The two-dimensional and three-dimensional cultures differed not only in geometry but also in the growth medium used. To investigate how much the growth medium contributed to the change of splicing, we first cultured the MCF7 and MDA-MB-231 cells in flat dish with their own medium, and upon dilution plated them either in the original medium or in the MEGM medium that were used in Matrigel culture. After the cells reached 75% confluence, RNA was extracted from the cells and splicing of several RNAs was assayed by RT-PCR (Supplementary Data). In both cases, RT-PCR did not detect significant splicing changes in the same cell line grown in two different media, suggesting that medium ingredients, such as growth factors used in Matrigel culturing, contributed little to the observed splicing differences. Thus, the cell-to-matrix or cell-to-cell contact is more likely to cause the splicing differences between cells cultured two-dimensionally or three-dimensionally. Because HMEC cells were always cultured in MEGM medium, this result also suggested that the splicing differences we detected between HMEC cells and the two cancer cell lines (Tables 1 and 2) was not caused mainly by the difference in culture medium.
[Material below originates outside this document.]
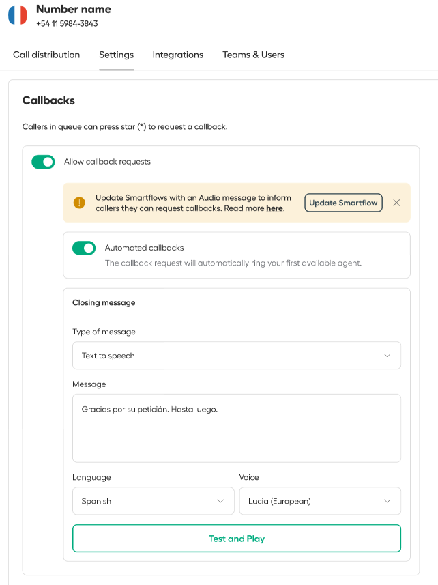Image resolution: width=438 pixels, height=585 pixels.
Task: Click the French flag number icon
Action: 18,15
Further characterization of alternatively spliced RNAs from three genes. APLP2, known as amyloid β (A4) precursor-like protein 2, is a transmembrane glycoprotein associated with Alzheimer's disease (29) and is recently shown to be involved in neuroblastoma (30). APLP2 has an alternative exon 7 of 168 nucleotides encoding the Kunitz protease inhibitor domain (31), and alternative splicing would result in two different proteins, either lacking or containing the entire Kunitz protease inhibitor domain. Microarray results indicated that, when comparing to HMEC cells, MCF7 cells had less skipped form of APLP2 (Table 1) whereas MDA-MB-231 cells had less inclusion form (Table 2). Direct microarray comparison of MDA-MB-231 with MCF7 indicates that the decrease of inclusion (a negative inclusion index) is accompanied by an increase of exclusion (a positive skipping index; Table 3). To further investigate the splicing of APLP2 in these cell lines, the RNA samples were analyzed by RT-PCR using primers flanking the alternatively spliced exon 7 (Fig. 3). Products from the RT-PCR reaction were quantitated and the binary logarithm of the ratio of the inclusion form (top) and of the skipping form (bottom) was calculated (Fig. 3C,, solid columns). By comparing with the inclusion and exclusion indexes from the microarray data (hatched columns), the two assays were found to be in good agreement. In six cases where the microarray indexes were above the threshold (>0.58 or less than −0.58), RT-PCR results showed the same changes with a greater number. In two cases where the microarray indexes were below the threshold (Fig. 3C, inclusion index of −0.06, MCF7/HMEC, two-dimensional; exclusion index of 0.32, MDA-MB-231/HMEC, two-dimensional), RT-PCR results showed either a small change (0.42) or a significant change in the same direction (0.88). It seems that a threshold of 0.58 (1.5-fold) for microarray assay is very reliable and may be a bit conservative. It also suggests that RT-PCR is a more sensitive assay. The RT-PCR assay also revealed in both cancer cell lines that a change of the inclusion form was actually accompanied by a change of the exclusion form in the opposite direction (Fig. 3B and C). Thus, both assays revealed a switch between two mutually exclusive alternative splicing events in APLP2.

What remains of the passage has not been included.